Therapeutic Effect Of Adenovirus-mediated Hepatocyte Growth Factor Gene Transfer On Focal Cerebral Ischemia In Rats

Background: Cerebral ischemia is one of the diseases threatening human beings,and there are no effective methods to treat it. Hepatocyte growth factor(HGF) profoundly stimulates the growth of endothelial cells and angiogenesis in ischemic tissue,and acts as a survival factor for neurons in vitro. Recently, a novel therapeutic strategy for ischemic diseases using angiogenic growth factors or their genes to expedite and/or augment collateral blood vessel development has been proposed.Methods and Results: Replication-defective recombinant adenoviral vector carrying human HGF(Ad-HGF) was generated by homologous recombination in 293 cells.
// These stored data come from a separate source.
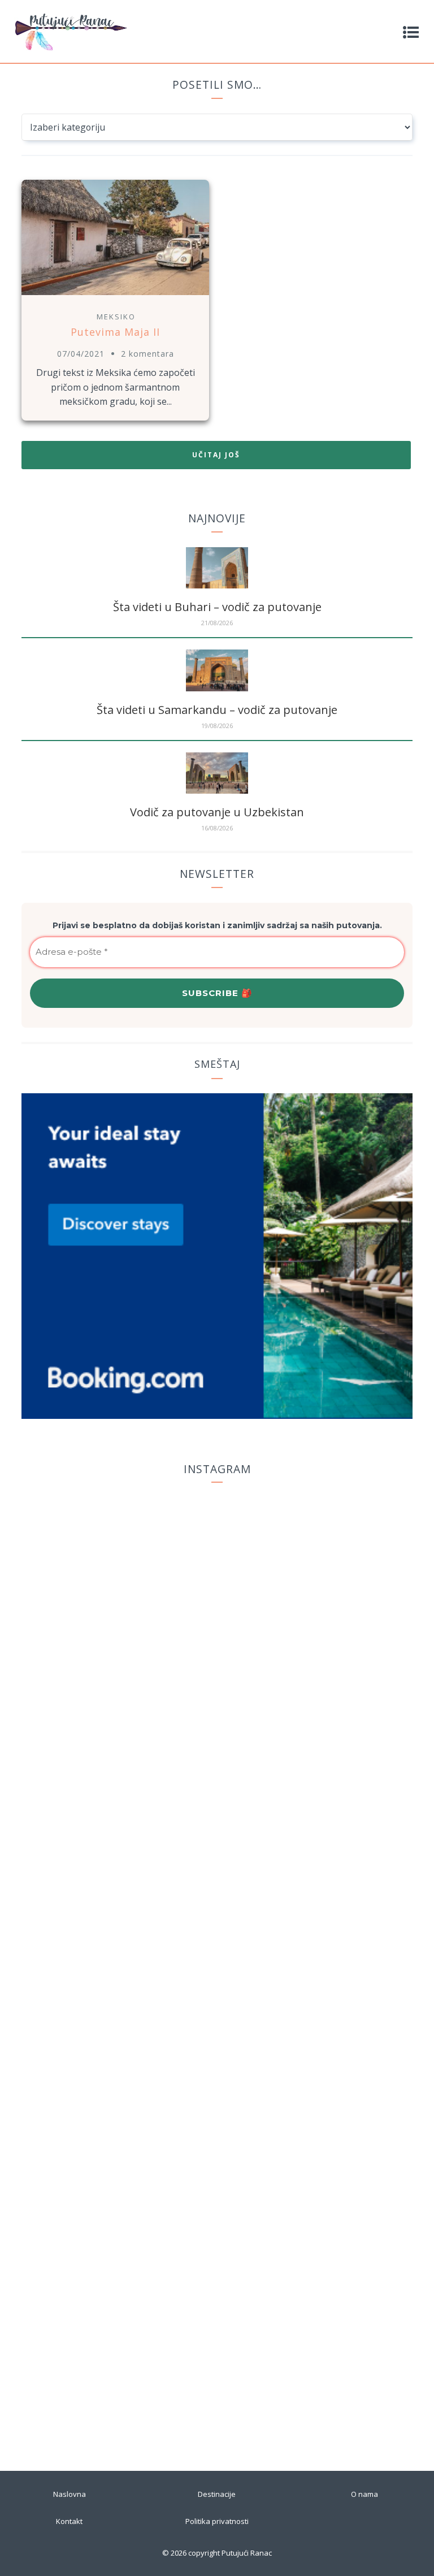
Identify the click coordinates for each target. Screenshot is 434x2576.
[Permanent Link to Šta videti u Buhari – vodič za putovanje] (217, 585)
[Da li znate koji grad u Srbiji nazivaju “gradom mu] (107, 1526)
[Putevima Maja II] (115, 296)
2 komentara (147, 353)
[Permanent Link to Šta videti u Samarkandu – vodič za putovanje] (217, 688)
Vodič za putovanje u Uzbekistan (217, 812)
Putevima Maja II (115, 332)
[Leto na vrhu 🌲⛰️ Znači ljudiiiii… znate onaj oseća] (107, 2314)
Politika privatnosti (217, 2521)
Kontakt (69, 2521)
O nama (364, 2494)
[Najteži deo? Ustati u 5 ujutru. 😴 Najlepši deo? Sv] (327, 1694)
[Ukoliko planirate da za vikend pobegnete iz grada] (107, 1929)
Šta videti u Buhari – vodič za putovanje (217, 606)
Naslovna (69, 2494)
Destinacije (217, 2494)
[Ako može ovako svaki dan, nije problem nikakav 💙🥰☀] (327, 2206)
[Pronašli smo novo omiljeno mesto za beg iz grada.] (327, 1589)
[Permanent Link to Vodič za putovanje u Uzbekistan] (217, 790)
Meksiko (116, 316)
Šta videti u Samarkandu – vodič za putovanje (217, 709)
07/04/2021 (81, 353)
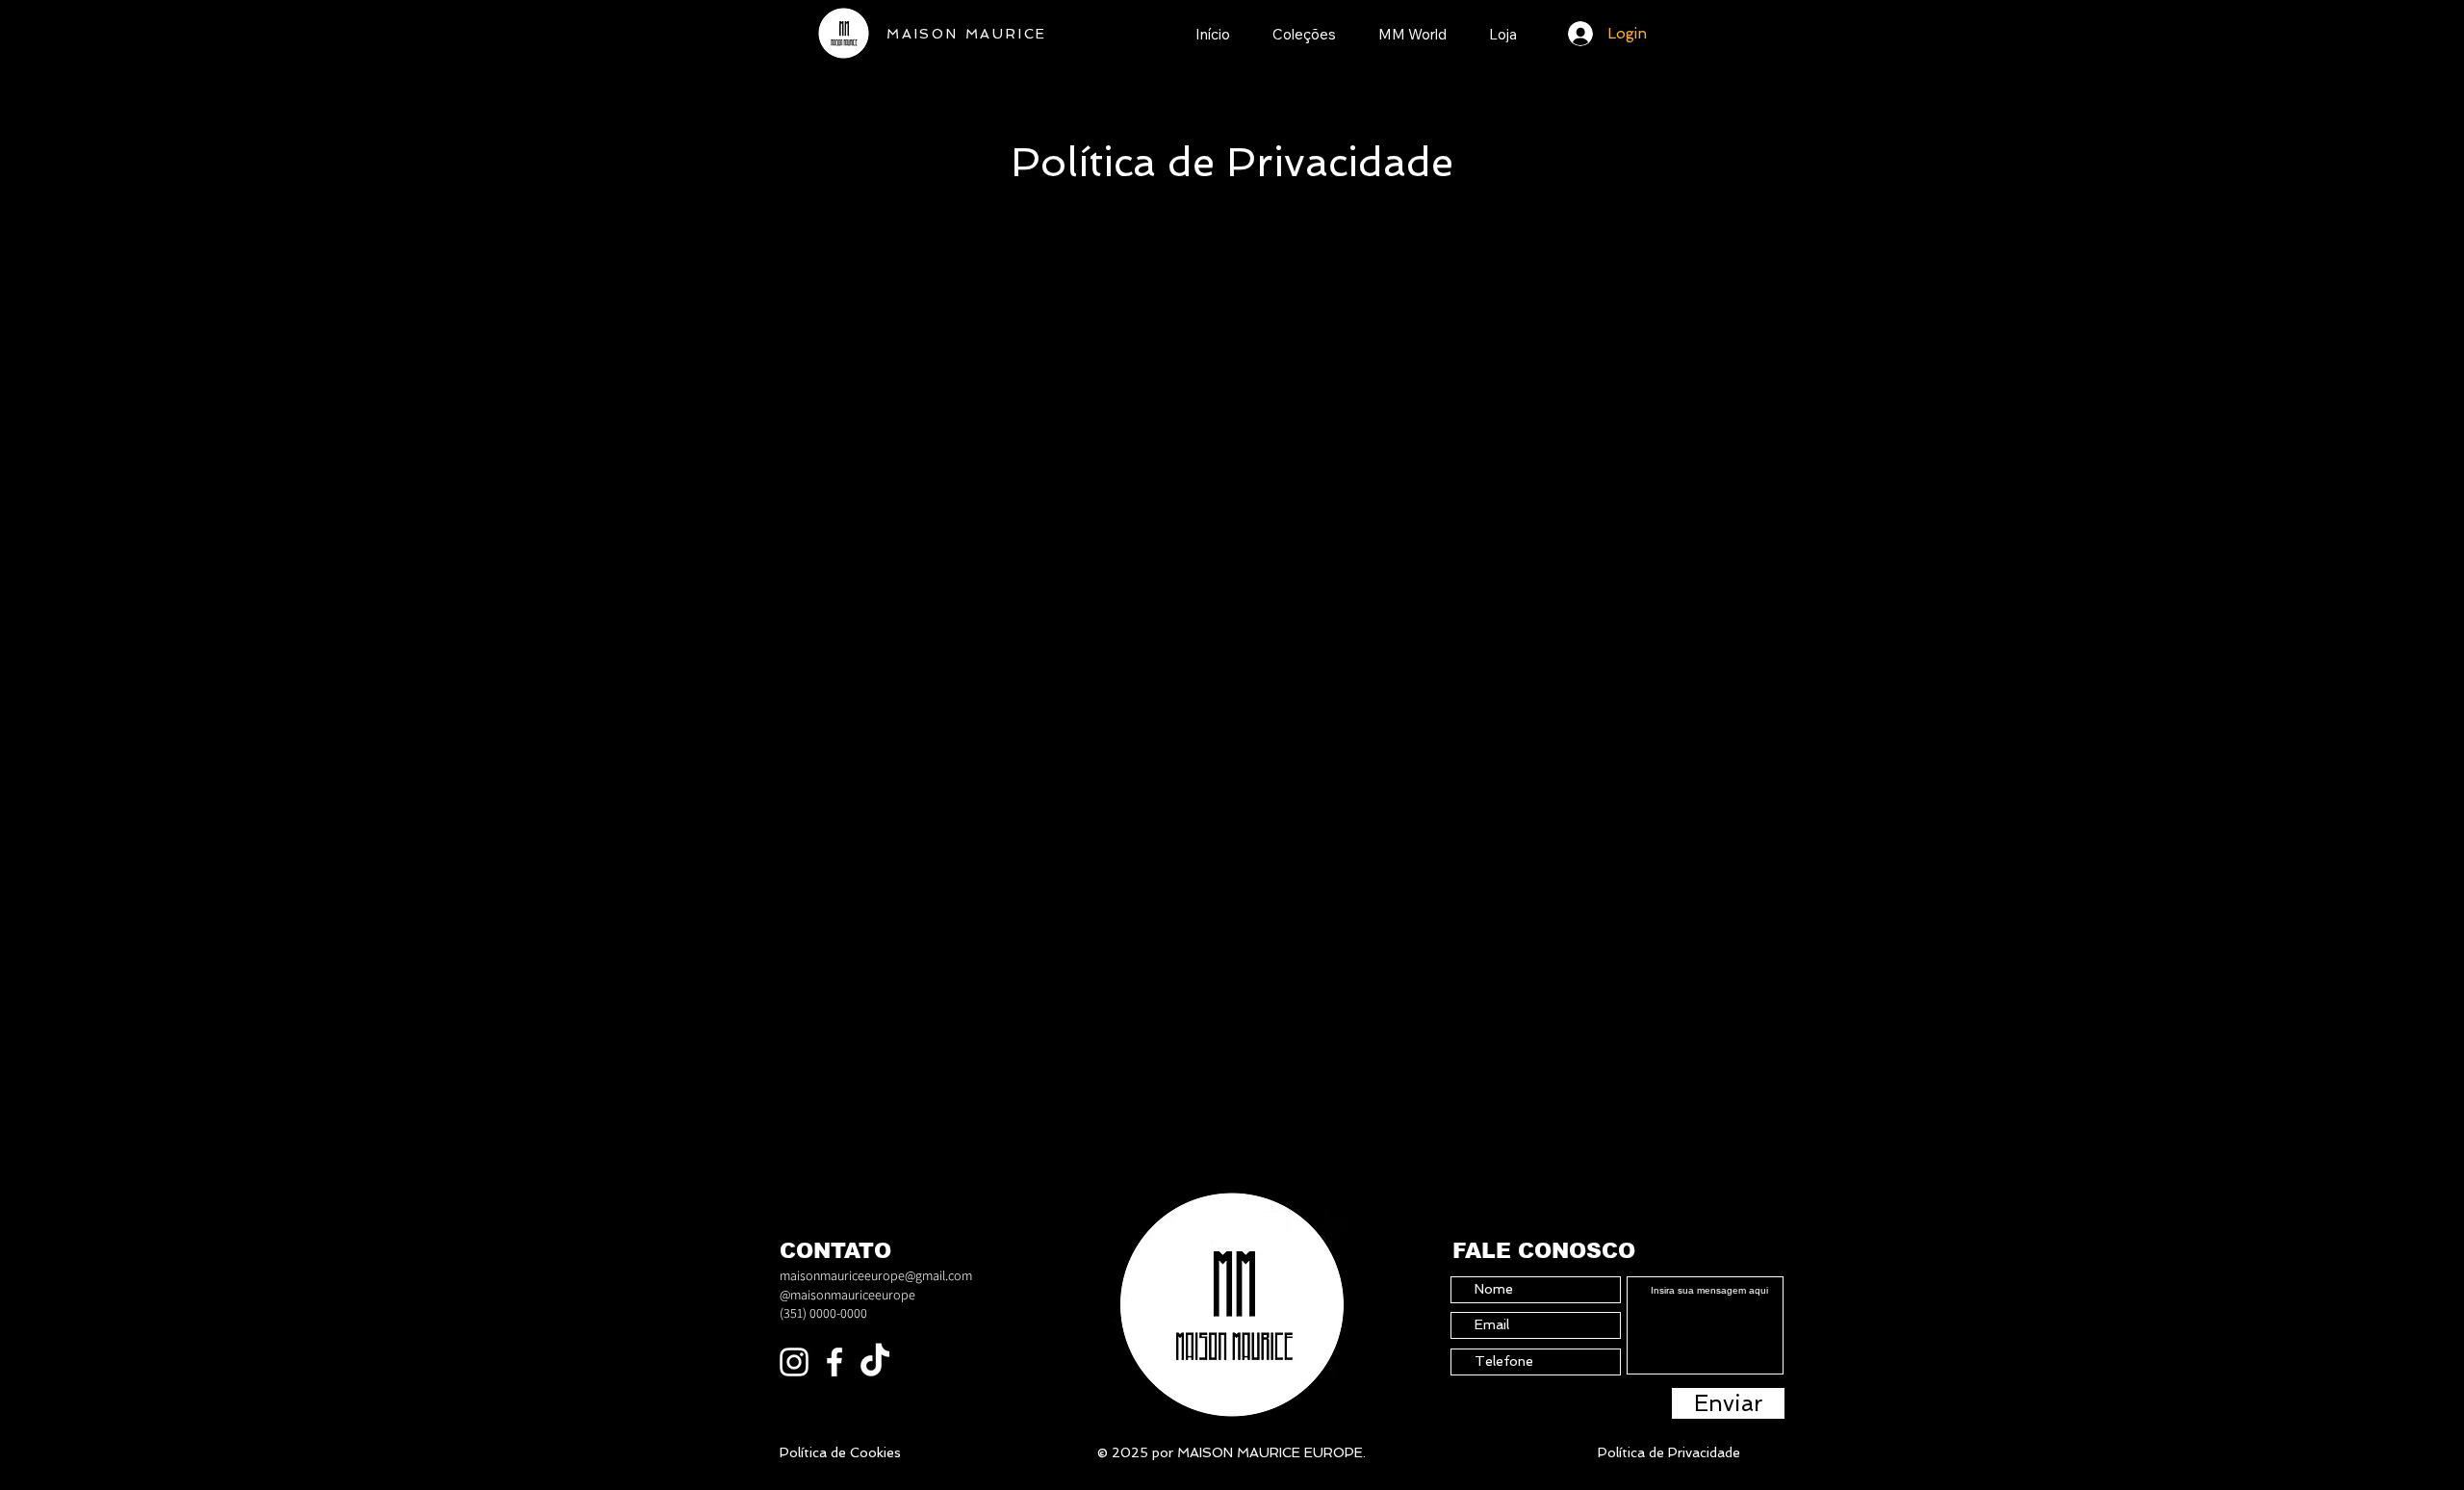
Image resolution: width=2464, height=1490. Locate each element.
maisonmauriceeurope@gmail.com (876, 1275)
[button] (1304, 31)
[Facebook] (834, 1362)
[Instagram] (794, 1362)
After infected by Ad-HGF, NIH3T3 cells expressed HGF. It was found that the transfecting rate of adenovirus vector carrying green fluorescence protein (GFP)to the primarily cultured neurons of newborn rat was high by flow cytometer. HGF was expressed in the primary nerve cells infected by Ad-HGF, and was a trophic factor to the neurons in serum-free medium. The distribution and persistence of adenoviral vectors were studied in a rat model of focal cerebral ischemia. It was demonstrated that the peak of GFP expression occurred on day 3 after administration from frozen sections. Green fluorescence decreased on day 7 and disappeared on day 14. The HGF levels of serum, homogenates of brain and other organs were examined by ELISA and immunohistochemistry. The results showed there was no significant difference between the test and control groups. The vascularity were evaluated through observing the paraffin-embeded slides stained with HE (hematoxylin-eosin). Angiogenesis was only observed in the test group on day 3. It was showed that the cerebral infarct volume was smaller obviously in the test group as compared with that in the control group by TTC staining. Expression of genes in the brain after focal cerebral ischemia and Ad-HGF injection was investigated using gene chips. It was found that 57 genes increased and 5 genes decreased in the ischemic group, and 43 genes increased and 32 genes decreased in the Ad-HGF injection group.Conclusion: Gene therapy of focal cerebral ischemia using HGF gene via the recombinant adenovirus vector is effective and relatively safe with regional administration.